Set problem: Can you change each "road shield" in the lines below to "route sign", leaving everything else as it is and the pictures out of your answer?

-- start Input records --

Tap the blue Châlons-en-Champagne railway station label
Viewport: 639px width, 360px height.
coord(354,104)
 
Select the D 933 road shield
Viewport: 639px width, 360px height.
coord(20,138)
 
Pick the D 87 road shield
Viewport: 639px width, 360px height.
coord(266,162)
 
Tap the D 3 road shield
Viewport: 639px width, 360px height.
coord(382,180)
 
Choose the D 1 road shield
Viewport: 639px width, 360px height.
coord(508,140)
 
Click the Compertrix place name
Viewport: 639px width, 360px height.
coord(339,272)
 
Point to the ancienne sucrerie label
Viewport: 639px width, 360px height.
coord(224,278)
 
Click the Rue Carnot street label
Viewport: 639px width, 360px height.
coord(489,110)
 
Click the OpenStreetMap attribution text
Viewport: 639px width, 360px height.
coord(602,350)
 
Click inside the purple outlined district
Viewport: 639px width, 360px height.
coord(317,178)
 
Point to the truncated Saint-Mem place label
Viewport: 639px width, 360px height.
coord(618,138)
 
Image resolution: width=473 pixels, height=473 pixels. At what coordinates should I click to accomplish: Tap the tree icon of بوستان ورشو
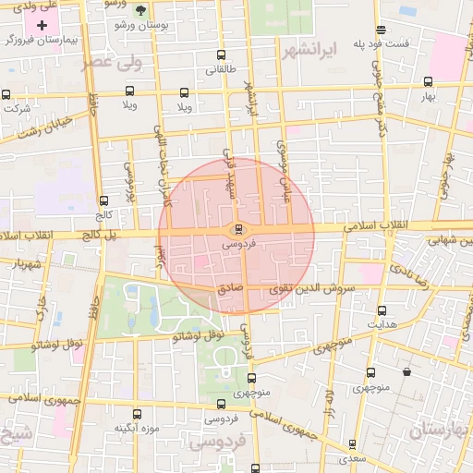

-- end Input records --

Result of the exercise:
Tap the blue Châlons-en-Champagne railway station label
Viewport: 639px width, 360px height.
coord(354,104)
 
Select the D 933 route sign
Viewport: 639px width, 360px height.
coord(20,138)
 
Pick the D 87 route sign
Viewport: 639px width, 360px height.
coord(266,162)
 
Tap the D 3 route sign
Viewport: 639px width, 360px height.
coord(382,180)
 
Choose the D 1 route sign
Viewport: 639px width, 360px height.
coord(508,140)
 
Click the Compertrix place name
Viewport: 639px width, 360px height.
coord(339,272)
 
Point to the ancienne sucrerie label
Viewport: 639px width, 360px height.
coord(224,278)
 
Click the Rue Carnot street label
Viewport: 639px width, 360px height.
coord(489,110)
 
Click the OpenStreetMap attribution text
Viewport: 639px width, 360px height.
coord(602,350)
 
Click inside the purple outlined district
Viewport: 639px width, 360px height.
coord(317,178)
 
Point to the truncated Saint-Mem place label
Viewport: 639px width, 360px height.
coord(618,138)
 
Image resolution: width=473 pixels, height=473 pixels. At what coordinates should I click to accomplish: Tap the tree icon of بوستان ورشو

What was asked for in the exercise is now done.